Faced with a new budget that includes little growth and staring at a record-setting deficit just 12 months away, most state government agencies are scrambling to hold onto to what they have.
But when the new fiscal year starts in just two weeks, Connecticut’s smallest agency will be looking to expand after a two-year fight to obtain funding.
With a budget of $52,310, the Asian Pacific American Affairs Commission will look to hire its first staff member later this year to serve a constituency advocates argue is too large and growing too quickly to ignore any longer. That level of funding might dictate hiring only a part-time executive director or legislative liaison, or possibly a full-timer who won’t start until January. But that still would be one more employee than the commission has had in a brief, two-year history.”
“This is the year it’s for real,” Jack Hasegawa of Woodbridge, a project manager for the state Department of Education and chairman of the commission. “It’s been an uphill battle, but we need to have a presence” in state government.
Though state officials haven’t made all of their appointments to the commission, the group recently reached 13 members, two more than needed for a quorum, and held its first meeting last month.
“The fact that our community has come together and lobbied for it and fought to keep it afloat speaks to the strength of the A-P-A community,” said Angela Rola of Willington director of the Asian-American Cultural Center at the University of Connecticut’s main campus in Storrs. “It’s time to give political voice to a community that has largely been ignored.”
First created through statute by the General Assembly and Gov. M. Jodi Rell in 2008, the commission passed unanimously in the Senate and with strong, bipartisan support in the House. The only objection came from those who pointed to what had then become six legislative agencies formed to represent constituent groups bound by lines of race, ethnicity, gender or age.
The 2008 legislation created a 13-member oversight panel — later expanded to 21 — and the Appropriations Committee endorsed an initial annual budget of $155,000.

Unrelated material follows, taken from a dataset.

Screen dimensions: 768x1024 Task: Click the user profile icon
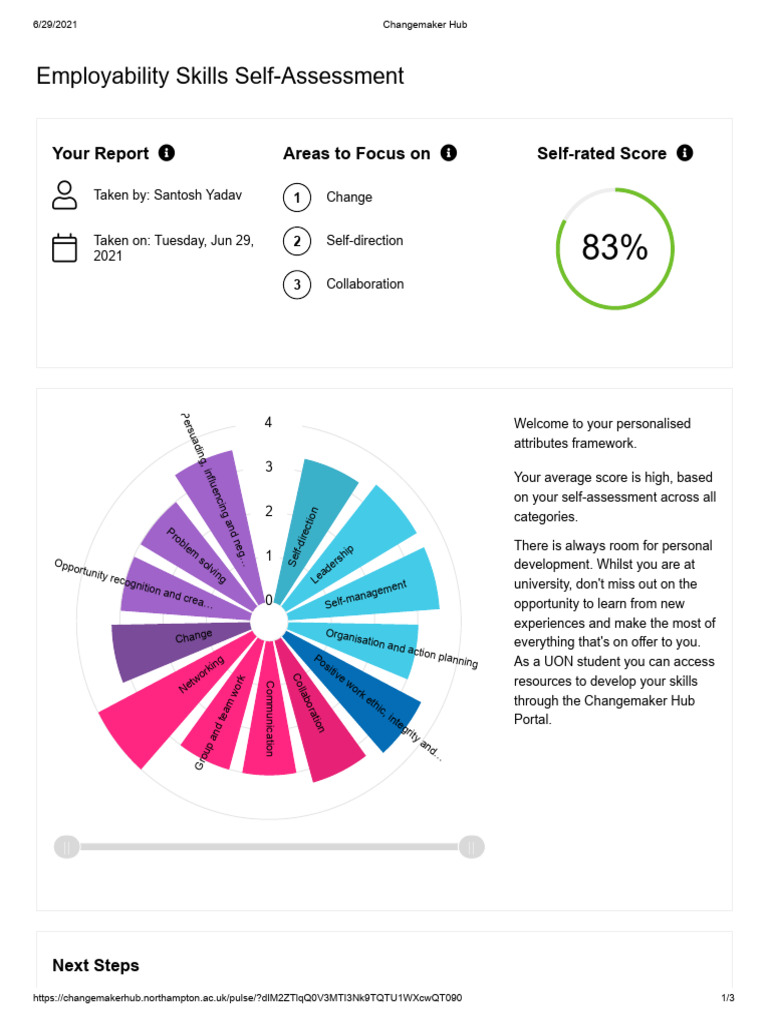point(64,195)
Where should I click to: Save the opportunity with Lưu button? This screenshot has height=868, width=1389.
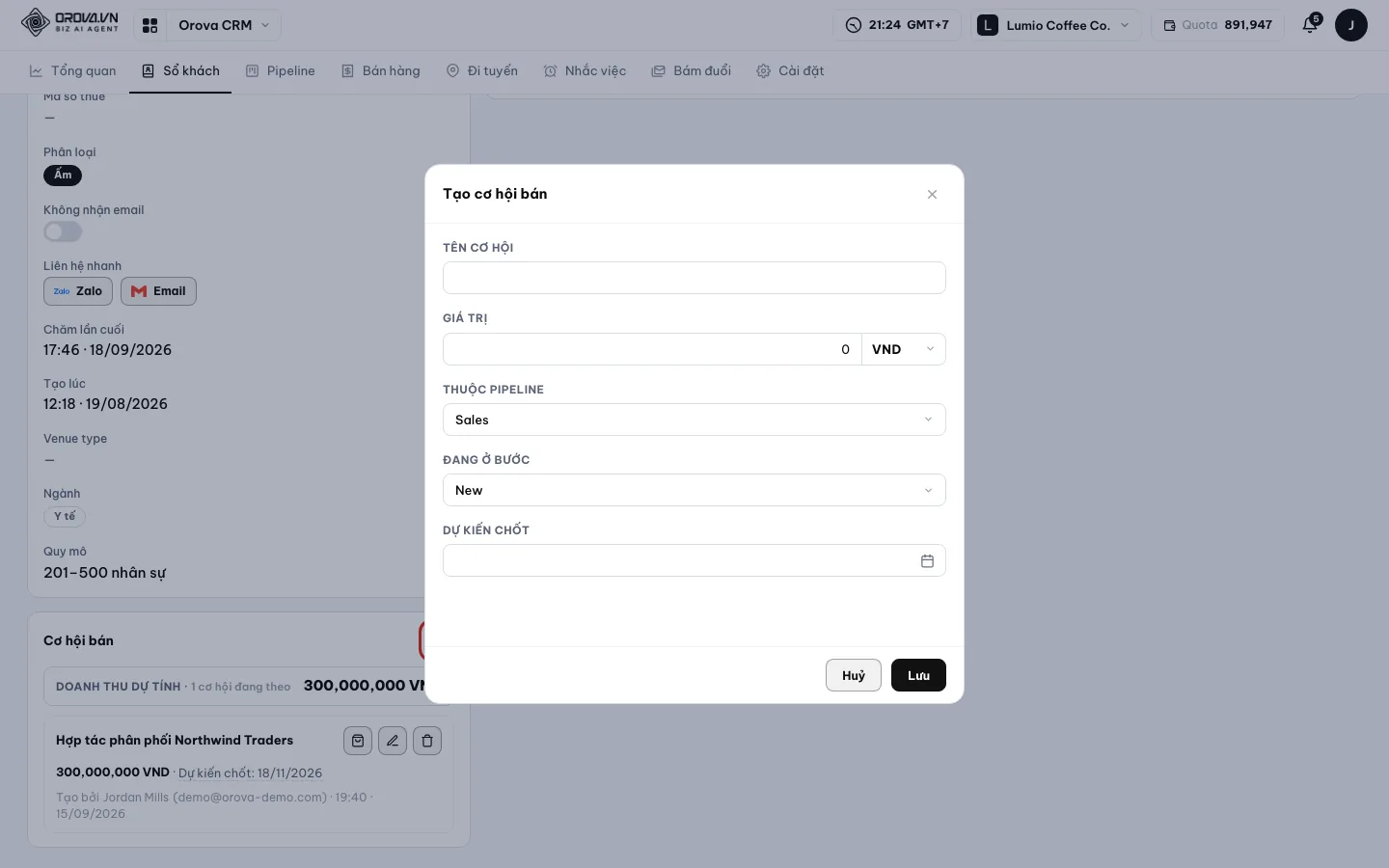click(918, 675)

“Then state government’s finances came crashing down around us,” Hasegawa said. “The explosion of the fiscal crisis changed everything.”
Funding in the 2008-09 and 2009-10 fiscal years was limited to $25,000-$28,000 annually — a symbolic figure meant more as a fiscal placeholder, and the money never was actually allocated. This year’s unused commission budget helped the legislature and Rell close out a deficit that had reached nearly $520 million.
Still, when the $19.01 billion budget for 2010-11 was adopted last month — a package that increases spending a mere 1 percent above current levels — an extra $26,600 was added for the Asian Pacific American Commission.
Though the number might seem relatively obscure amid $19 billion in total spending, the new $52,310 commission budget is enough to finally enough to give the agency a professional face to go with more than a dozen volunteers, Hasegawa said.
Rola, who like Hasegawa was one of about a dozen representatives of clubs, civic groups, churches and other Asian community organizations across Connecticut who lobbied for the commission two years ago, does not dispute that advocates want to get their agency up and running now, before new fiscal challenges imperil their budget once again.
“We’ve got to put a real person in that office now,” she said. “If we’re going to be this great state of Connecticut that embraces diversity, that wants everyone to be safe and happy, then it is incumbent on all of us to become culturally competent.”
Looming just 12 months away is the 2011-12 fiscal year, which nonpartisan legislative fiscal analysts say faces a built-in, $3.37 billion shortfall, an amount equal to nearly one-fifth of the current state budget.
But Rola also said advocates are ready for those critics who say state government can’t afford another panel to assist a specific constituent group, already having five other agencies to assist African-Americans, the Latino and Puerto Rican community, women, children and the elderly, respectively.
Rola said U.S. Census figures show Connecticut had more than 125,000 residents in 2005, up nearly 30 percent from 2000, whose ancestry traces back to the planet’s largest continent. It stretches east-to-west from Russia and the Middle East to Japan and the Philippines; from Siberia and Mongolia south to India, Vietnam and southeast Asia.
The breadth of religions, languages, dialects and cultural traditions is staggering, said Rola, who is of Filipina descent. “There are dozens of communities in what we refer to as the ‘Asian Pacific community,'” she said.
Asian-Americans struggle with language and literacy problems, a lack of access to health care, discrimination and many of the problems facing other minority and immigrant groups.
Rola said the UConn center and dozens of other community-based groups provide volunteer interpreter services to police, courts, child welfare agencies, and doctors and other care providers.
They also have begun working cooperatively to combat youth gang activity, and discrimination in job and housing markets.
A state agency coordinating all of these efforts, helping to direct citizens to the assistance they need, and leveraging available federal dollars, ultimately could prove to be a financial aid to the state, she added.
But others have argued state government simply can’t afford agencies assigned to advocate for special constituent groups, even though their budgets total less than $1.9 million next fiscal year.
House Republicans, who control 37 out of 151 seats in that chamber, have developed proposals each of the past two years to merge all six commissions into one group, the Commission on the Status of Protected Citizens.
Rep. Anthony Hwang, R-Fairfield, one of two Asian-Americans in the House, has advocated for advancing the profile of the Asian community, but voted for the merger bill in 2009, which was rejected by the full House. Hwang could not be reached for comment Tuesday.
Senate President Pro Tem Donald E. Williams Jr., D-Brooklyn, defended the legislature’s decisions to trim some of the other commission budgets, excluding the Asian Pacific American panel, in the 2010-11 plan, but added he believes most legislators recognize their value and hope to keep them intact.
“People wanted to achieve a savings, but we know they are in the communities, coordinating services and getting federal funds,” Williams said. “The question is how to make it all work in the budget.”